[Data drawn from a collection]
** Begin **

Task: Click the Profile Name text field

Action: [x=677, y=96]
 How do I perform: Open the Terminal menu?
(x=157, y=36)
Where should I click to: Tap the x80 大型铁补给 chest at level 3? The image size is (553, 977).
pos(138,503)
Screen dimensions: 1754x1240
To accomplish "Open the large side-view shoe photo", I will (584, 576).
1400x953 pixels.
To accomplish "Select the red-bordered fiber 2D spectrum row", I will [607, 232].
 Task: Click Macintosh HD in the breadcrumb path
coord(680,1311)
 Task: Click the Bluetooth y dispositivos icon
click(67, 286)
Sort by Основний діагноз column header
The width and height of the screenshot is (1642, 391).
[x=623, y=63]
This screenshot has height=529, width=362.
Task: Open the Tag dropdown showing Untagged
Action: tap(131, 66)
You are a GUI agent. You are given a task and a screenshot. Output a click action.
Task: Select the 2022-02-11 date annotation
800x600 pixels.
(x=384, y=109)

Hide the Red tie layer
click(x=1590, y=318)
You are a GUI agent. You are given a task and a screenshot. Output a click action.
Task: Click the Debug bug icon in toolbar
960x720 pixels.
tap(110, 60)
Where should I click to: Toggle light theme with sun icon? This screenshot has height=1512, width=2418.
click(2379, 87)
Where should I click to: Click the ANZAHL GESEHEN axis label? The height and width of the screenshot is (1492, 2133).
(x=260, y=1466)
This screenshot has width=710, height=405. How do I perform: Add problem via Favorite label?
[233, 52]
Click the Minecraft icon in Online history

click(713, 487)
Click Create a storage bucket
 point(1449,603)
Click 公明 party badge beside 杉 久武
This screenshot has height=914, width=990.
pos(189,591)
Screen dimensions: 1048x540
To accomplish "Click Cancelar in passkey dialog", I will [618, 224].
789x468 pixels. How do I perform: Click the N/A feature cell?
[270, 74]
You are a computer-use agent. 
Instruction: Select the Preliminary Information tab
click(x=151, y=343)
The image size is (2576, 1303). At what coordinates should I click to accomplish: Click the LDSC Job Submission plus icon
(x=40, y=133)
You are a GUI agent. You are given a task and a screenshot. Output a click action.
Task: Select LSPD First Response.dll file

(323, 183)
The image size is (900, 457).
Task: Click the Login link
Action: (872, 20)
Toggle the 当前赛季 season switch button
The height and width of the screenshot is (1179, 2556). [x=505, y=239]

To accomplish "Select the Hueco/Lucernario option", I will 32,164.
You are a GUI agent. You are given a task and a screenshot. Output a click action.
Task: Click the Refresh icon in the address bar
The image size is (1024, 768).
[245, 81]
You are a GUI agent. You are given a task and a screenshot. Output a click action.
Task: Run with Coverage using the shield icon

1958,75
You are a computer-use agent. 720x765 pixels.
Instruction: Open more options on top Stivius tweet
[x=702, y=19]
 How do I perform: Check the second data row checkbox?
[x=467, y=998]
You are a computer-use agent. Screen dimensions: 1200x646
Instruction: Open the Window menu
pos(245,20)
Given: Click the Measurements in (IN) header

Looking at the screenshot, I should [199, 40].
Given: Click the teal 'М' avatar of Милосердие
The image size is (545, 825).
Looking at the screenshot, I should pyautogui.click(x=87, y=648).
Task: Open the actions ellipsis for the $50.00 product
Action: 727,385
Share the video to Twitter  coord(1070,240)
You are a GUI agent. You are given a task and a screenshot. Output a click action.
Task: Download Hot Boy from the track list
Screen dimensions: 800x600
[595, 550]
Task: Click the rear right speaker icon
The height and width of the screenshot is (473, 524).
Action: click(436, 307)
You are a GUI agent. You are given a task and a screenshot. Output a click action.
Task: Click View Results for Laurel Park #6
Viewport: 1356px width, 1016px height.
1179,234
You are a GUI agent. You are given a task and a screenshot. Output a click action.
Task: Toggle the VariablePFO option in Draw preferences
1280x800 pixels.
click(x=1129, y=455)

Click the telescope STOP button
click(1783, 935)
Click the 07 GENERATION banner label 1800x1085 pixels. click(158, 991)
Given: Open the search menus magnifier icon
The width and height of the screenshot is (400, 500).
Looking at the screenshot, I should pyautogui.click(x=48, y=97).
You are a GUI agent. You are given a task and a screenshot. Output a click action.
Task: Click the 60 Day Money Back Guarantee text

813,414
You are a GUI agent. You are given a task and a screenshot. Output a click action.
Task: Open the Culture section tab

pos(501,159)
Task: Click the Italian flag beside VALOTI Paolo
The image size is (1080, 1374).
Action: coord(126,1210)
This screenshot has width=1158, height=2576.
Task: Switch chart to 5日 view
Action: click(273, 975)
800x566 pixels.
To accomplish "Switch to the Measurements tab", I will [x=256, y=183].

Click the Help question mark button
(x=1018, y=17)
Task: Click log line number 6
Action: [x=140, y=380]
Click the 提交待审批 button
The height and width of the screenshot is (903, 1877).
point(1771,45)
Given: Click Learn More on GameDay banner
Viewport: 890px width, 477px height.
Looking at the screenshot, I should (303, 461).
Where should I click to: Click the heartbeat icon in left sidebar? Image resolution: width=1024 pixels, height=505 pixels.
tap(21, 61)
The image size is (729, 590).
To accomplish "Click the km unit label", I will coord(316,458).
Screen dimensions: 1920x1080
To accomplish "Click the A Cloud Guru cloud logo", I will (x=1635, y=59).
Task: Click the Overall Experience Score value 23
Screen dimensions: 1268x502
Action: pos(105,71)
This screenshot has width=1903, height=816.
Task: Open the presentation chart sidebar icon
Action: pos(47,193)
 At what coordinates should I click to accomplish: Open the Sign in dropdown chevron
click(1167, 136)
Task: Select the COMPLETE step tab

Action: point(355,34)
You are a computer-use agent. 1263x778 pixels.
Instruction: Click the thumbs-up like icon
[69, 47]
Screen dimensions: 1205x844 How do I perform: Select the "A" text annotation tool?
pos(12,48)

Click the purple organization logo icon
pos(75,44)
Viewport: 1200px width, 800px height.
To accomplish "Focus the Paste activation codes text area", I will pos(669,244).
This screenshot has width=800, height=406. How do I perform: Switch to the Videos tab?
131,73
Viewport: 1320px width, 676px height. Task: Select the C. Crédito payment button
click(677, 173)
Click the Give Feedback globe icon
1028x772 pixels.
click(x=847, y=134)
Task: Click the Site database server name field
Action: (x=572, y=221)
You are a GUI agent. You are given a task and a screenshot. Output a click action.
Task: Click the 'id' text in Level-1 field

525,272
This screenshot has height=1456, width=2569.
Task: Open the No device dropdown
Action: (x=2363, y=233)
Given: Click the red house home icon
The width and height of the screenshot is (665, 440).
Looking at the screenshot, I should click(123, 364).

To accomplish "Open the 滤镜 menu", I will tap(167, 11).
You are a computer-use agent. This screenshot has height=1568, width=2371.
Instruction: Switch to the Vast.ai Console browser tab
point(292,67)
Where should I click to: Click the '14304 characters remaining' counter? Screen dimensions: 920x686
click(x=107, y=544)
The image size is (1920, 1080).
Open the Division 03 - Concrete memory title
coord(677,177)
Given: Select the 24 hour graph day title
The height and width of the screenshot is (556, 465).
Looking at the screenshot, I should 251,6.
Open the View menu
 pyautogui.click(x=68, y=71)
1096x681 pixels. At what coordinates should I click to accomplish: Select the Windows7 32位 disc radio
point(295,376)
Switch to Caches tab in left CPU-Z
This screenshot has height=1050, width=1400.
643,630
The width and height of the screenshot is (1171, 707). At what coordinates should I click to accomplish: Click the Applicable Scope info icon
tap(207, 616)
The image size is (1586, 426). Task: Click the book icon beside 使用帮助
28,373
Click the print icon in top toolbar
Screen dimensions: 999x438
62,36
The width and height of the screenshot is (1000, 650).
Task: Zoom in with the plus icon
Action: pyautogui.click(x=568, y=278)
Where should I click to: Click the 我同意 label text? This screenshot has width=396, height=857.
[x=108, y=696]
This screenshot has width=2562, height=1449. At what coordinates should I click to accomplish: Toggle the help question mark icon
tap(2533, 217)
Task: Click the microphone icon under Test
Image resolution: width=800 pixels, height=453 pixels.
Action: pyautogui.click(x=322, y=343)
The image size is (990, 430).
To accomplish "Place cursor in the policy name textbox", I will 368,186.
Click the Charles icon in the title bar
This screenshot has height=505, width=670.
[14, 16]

** End **

#### [PROBLEM]
Put the part of the records that opens with the line containing "Click the 提交待审批 button" and closes with the line containing "will (x=1635, y=59)." into a numbered list, leaving out any blank lines.

#### [FINISHED TASK]
1. Click the 提交待审批 button
2. The height and width of the screenshot is (903, 1877).
3. point(1771,45)
4. Given: Click Learn More on GameDay banner
5. Viewport: 890px width, 477px height.
6. Looking at the screenshot, I should (303, 461).
7. Where should I click to: Click the heartbeat icon in left sidebar? Image resolution: width=1024 pixels, height=505 pixels.
8. tap(21, 61)
9. The image size is (729, 590).
10. To accomplish "Click the km unit label", I will coord(316,458).
11. Screen dimensions: 1920x1080
12. To accomplish "Click the A Cloud Guru cloud logo", I will (x=1635, y=59).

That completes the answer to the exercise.